An Indian origin scientist along with a team has developed a computer-based model that would help in early breast cancer diagnosis and avoid unnecessary biopsies.
Dr Jagpreet Chhatwal, Dr Elizabeth S. Burnside and Dr Oguzhan Alagoz from University Of Wisconsin School of Medicine, Madison, WI have developed a new technique that would help discriminating benign and malignant breast lesions.
"The computer based model was designed to help the radiologist calculate breast cancer risk based on abnormality descriptors like mass shape; mass margins; mass density; mass size; calcification shape and distribution," said Burnside and Chhatwal, lead authors to the study.
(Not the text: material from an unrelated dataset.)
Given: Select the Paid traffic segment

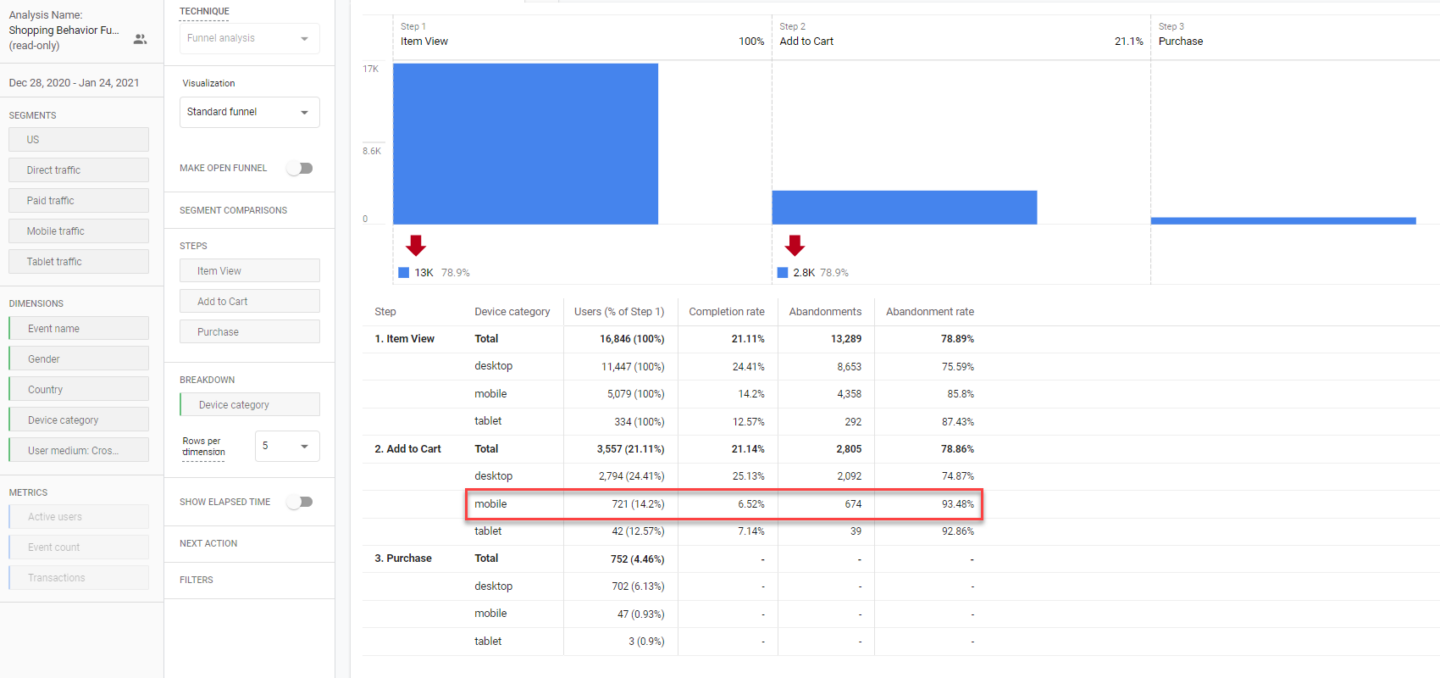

"When the radiologist combined his/her assessment with the computer model the radiologist was able to detect 41 more cancers than when they didn't use the model," they added.
The new computer model is designed to aid a radiologist in breast cancer risk prediction to improve accuracy and reduce variability.
"Our model has the potential to avoid delay in breast cancer diagnosis and reduce the number of unnecessary biopsies, which would benefit many patients," said the authors.
"It may also encourage patients to get more actively involved in the decision-making process surrounding their breast health.
"Though much work remains to be done to validate our system for clinical care, it represents a promising direction that has the potential to substantially improve breast cancer diagnosis," they added.
This study appears in the April issue of the American Journal of Roentgenology.